=== Extracted data ===

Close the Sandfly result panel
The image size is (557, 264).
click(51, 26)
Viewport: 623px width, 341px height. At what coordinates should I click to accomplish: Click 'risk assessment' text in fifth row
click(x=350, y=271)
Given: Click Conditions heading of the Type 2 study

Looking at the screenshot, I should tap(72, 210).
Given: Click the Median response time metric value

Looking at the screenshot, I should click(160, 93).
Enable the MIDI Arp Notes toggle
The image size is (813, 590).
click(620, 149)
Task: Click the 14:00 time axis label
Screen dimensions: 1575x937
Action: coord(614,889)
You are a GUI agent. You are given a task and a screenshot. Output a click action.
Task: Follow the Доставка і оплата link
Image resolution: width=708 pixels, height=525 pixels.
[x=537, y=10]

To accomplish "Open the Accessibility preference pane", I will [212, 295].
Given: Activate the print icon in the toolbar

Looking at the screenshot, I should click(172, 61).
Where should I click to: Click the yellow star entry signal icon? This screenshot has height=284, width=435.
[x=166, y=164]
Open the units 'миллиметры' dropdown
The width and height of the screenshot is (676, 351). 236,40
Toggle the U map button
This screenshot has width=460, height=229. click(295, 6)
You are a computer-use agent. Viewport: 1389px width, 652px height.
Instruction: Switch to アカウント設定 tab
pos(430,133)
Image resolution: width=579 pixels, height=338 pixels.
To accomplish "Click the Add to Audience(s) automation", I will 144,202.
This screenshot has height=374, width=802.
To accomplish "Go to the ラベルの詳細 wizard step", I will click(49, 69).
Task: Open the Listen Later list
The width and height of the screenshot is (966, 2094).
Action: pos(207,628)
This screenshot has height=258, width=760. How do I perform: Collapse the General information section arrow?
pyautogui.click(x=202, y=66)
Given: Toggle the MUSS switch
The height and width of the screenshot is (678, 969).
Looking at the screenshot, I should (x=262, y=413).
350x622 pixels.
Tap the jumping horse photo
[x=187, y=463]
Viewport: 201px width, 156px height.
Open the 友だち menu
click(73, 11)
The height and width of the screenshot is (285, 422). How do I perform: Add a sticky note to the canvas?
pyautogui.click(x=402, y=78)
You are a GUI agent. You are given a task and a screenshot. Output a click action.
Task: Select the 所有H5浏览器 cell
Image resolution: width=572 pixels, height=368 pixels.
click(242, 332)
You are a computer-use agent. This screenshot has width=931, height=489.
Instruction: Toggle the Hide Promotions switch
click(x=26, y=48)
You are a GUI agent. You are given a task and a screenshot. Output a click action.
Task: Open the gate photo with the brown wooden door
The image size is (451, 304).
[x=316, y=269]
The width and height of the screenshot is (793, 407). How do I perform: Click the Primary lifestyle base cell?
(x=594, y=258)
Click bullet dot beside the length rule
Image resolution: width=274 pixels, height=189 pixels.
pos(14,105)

===

Task statement: The answer must be all of the entries, restated exactly.

Response to this task:
Close the Sandfly result panel
The image size is (557, 264).
click(51, 26)
Viewport: 623px width, 341px height. At what coordinates should I click to accomplish: Click 'risk assessment' text in fifth row
click(x=350, y=271)
Given: Click Conditions heading of the Type 2 study

Looking at the screenshot, I should tap(72, 210).
Given: Click the Median response time metric value

Looking at the screenshot, I should click(160, 93).
Enable the MIDI Arp Notes toggle
The image size is (813, 590).
click(620, 149)
Task: Click the 14:00 time axis label
Screen dimensions: 1575x937
Action: coord(614,889)
You are a GUI agent. You are given a task and a screenshot. Output a click action.
Task: Follow the Доставка і оплата link
Image resolution: width=708 pixels, height=525 pixels.
[x=537, y=10]

To accomplish "Open the Accessibility preference pane", I will [212, 295].
Given: Activate the print icon in the toolbar

Looking at the screenshot, I should click(172, 61).
Where should I click to: Click the yellow star entry signal icon? This screenshot has height=284, width=435.
[x=166, y=164]
Open the units 'миллиметры' dropdown
The width and height of the screenshot is (676, 351). 236,40
Toggle the U map button
This screenshot has width=460, height=229. click(295, 6)
You are a computer-use agent. Viewport: 1389px width, 652px height.
Instruction: Switch to アカウント設定 tab
pos(430,133)
Image resolution: width=579 pixels, height=338 pixels.
To accomplish "Click the Add to Audience(s) automation", I will 144,202.
This screenshot has height=374, width=802.
To accomplish "Go to the ラベルの詳細 wizard step", I will click(49, 69).
Task: Open the Listen Later list
The width and height of the screenshot is (966, 2094).
Action: pos(207,628)
This screenshot has height=258, width=760. How do I perform: Collapse the General information section arrow?
pyautogui.click(x=202, y=66)
Given: Toggle the MUSS switch
The height and width of the screenshot is (678, 969).
Looking at the screenshot, I should (x=262, y=413).
350x622 pixels.
Tap the jumping horse photo
[x=187, y=463]
Viewport: 201px width, 156px height.
Open the 友だち menu
click(73, 11)
The height and width of the screenshot is (285, 422). How do I perform: Add a sticky note to the canvas?
pyautogui.click(x=402, y=78)
You are a GUI agent. You are given a task and a screenshot. Output a click action.
Task: Select the 所有H5浏览器 cell
Image resolution: width=572 pixels, height=368 pixels.
click(242, 332)
You are a computer-use agent. This screenshot has width=931, height=489.
Instruction: Toggle the Hide Promotions switch
click(x=26, y=48)
You are a GUI agent. You are given a task and a screenshot. Output a click action.
Task: Open the gate photo with the brown wooden door
The image size is (451, 304).
[x=316, y=269]
The width and height of the screenshot is (793, 407). How do I perform: Click the Primary lifestyle base cell?
(x=594, y=258)
Click bullet dot beside the length rule
Image resolution: width=274 pixels, height=189 pixels.
pos(14,105)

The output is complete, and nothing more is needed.